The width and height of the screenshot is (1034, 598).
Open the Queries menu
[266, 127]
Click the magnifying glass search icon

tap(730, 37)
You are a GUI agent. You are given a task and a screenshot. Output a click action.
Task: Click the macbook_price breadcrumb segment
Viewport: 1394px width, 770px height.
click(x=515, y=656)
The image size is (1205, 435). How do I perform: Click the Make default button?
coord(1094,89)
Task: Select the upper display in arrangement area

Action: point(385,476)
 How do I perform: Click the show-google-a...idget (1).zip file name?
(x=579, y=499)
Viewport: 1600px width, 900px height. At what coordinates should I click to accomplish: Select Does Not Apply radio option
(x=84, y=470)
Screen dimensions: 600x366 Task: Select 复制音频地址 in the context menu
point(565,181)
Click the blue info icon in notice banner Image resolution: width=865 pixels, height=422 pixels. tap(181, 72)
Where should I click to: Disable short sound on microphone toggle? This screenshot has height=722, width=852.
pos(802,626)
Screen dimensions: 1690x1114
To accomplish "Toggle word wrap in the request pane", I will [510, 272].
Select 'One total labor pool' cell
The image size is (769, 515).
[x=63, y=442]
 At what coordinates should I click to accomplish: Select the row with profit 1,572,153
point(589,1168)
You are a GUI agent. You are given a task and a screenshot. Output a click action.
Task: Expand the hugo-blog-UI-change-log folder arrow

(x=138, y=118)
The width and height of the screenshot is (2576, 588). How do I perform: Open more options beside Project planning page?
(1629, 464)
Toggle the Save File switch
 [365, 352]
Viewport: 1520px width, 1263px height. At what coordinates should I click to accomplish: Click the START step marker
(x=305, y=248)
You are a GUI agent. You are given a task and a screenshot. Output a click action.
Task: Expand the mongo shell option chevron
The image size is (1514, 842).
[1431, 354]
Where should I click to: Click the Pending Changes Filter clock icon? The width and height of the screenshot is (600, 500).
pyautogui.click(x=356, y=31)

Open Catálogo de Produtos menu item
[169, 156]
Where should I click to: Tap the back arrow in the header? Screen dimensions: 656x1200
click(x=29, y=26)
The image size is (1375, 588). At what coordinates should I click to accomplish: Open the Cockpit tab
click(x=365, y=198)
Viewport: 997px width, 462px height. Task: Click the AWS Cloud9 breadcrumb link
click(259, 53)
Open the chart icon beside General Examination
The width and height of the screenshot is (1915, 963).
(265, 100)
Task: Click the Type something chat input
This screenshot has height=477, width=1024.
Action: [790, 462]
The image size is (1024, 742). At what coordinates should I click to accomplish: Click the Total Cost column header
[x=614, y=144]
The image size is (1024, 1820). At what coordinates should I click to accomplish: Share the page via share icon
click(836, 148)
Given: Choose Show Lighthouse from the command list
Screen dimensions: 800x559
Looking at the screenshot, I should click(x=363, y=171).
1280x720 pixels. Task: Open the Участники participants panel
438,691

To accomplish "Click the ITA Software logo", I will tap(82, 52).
==================================================
DIRECTIONS
Reproduce the full set of entries above exactly, without dropping a line.

RESULT OF THE EXERCISE
The width and height of the screenshot is (1034, 598).
Open the Queries menu
[266, 127]
Click the magnifying glass search icon

tap(730, 37)
You are a GUI agent. You are given a task and a screenshot. Output a click action.
Task: Click the macbook_price breadcrumb segment
Viewport: 1394px width, 770px height.
click(x=515, y=656)
The image size is (1205, 435). How do I perform: Click the Make default button?
coord(1094,89)
Task: Select the upper display in arrangement area

Action: point(385,476)
 How do I perform: Click the show-google-a...idget (1).zip file name?
(x=579, y=499)
Viewport: 1600px width, 900px height. At what coordinates should I click to accomplish: Select Does Not Apply radio option
(x=84, y=470)
Screen dimensions: 600x366 Task: Select 复制音频地址 in the context menu
point(565,181)
Click the blue info icon in notice banner Image resolution: width=865 pixels, height=422 pixels. tap(181, 72)
Where should I click to: Disable short sound on microphone toggle? This screenshot has height=722, width=852.
pos(802,626)
Screen dimensions: 1690x1114
To accomplish "Toggle word wrap in the request pane", I will [510, 272].
Select 'One total labor pool' cell
The image size is (769, 515).
[x=63, y=442]
 At what coordinates should I click to accomplish: Select the row with profit 1,572,153
point(589,1168)
You are a GUI agent. You are given a task and a screenshot. Output a click action.
Task: Expand the hugo-blog-UI-change-log folder arrow

(x=138, y=118)
The width and height of the screenshot is (2576, 588). How do I perform: Open more options beside Project planning page?
(1629, 464)
Toggle the Save File switch
 [365, 352]
Viewport: 1520px width, 1263px height. At what coordinates should I click to accomplish: Click the START step marker
(x=305, y=248)
You are a GUI agent. You are given a task and a screenshot. Output a click action.
Task: Expand the mongo shell option chevron
The image size is (1514, 842).
[1431, 354]
Where should I click to: Click the Pending Changes Filter clock icon? The width and height of the screenshot is (600, 500).
pyautogui.click(x=356, y=31)

Open Catálogo de Produtos menu item
[169, 156]
Where should I click to: Tap the back arrow in the header? Screen dimensions: 656x1200
click(x=29, y=26)
The image size is (1375, 588). At what coordinates should I click to accomplish: Open the Cockpit tab
click(x=365, y=198)
Viewport: 997px width, 462px height. Task: Click the AWS Cloud9 breadcrumb link
click(259, 53)
Open the chart icon beside General Examination
The width and height of the screenshot is (1915, 963).
(265, 100)
Task: Click the Type something chat input
This screenshot has height=477, width=1024.
Action: [790, 462]
The image size is (1024, 742). At what coordinates should I click to accomplish: Click the Total Cost column header
[x=614, y=144]
The image size is (1024, 1820). At what coordinates should I click to accomplish: Share the page via share icon
click(836, 148)
Given: Choose Show Lighthouse from the command list
Screen dimensions: 800x559
Looking at the screenshot, I should click(x=363, y=171).
1280x720 pixels. Task: Open the Участники participants panel
438,691

To accomplish "Click the ITA Software logo", I will tap(82, 52).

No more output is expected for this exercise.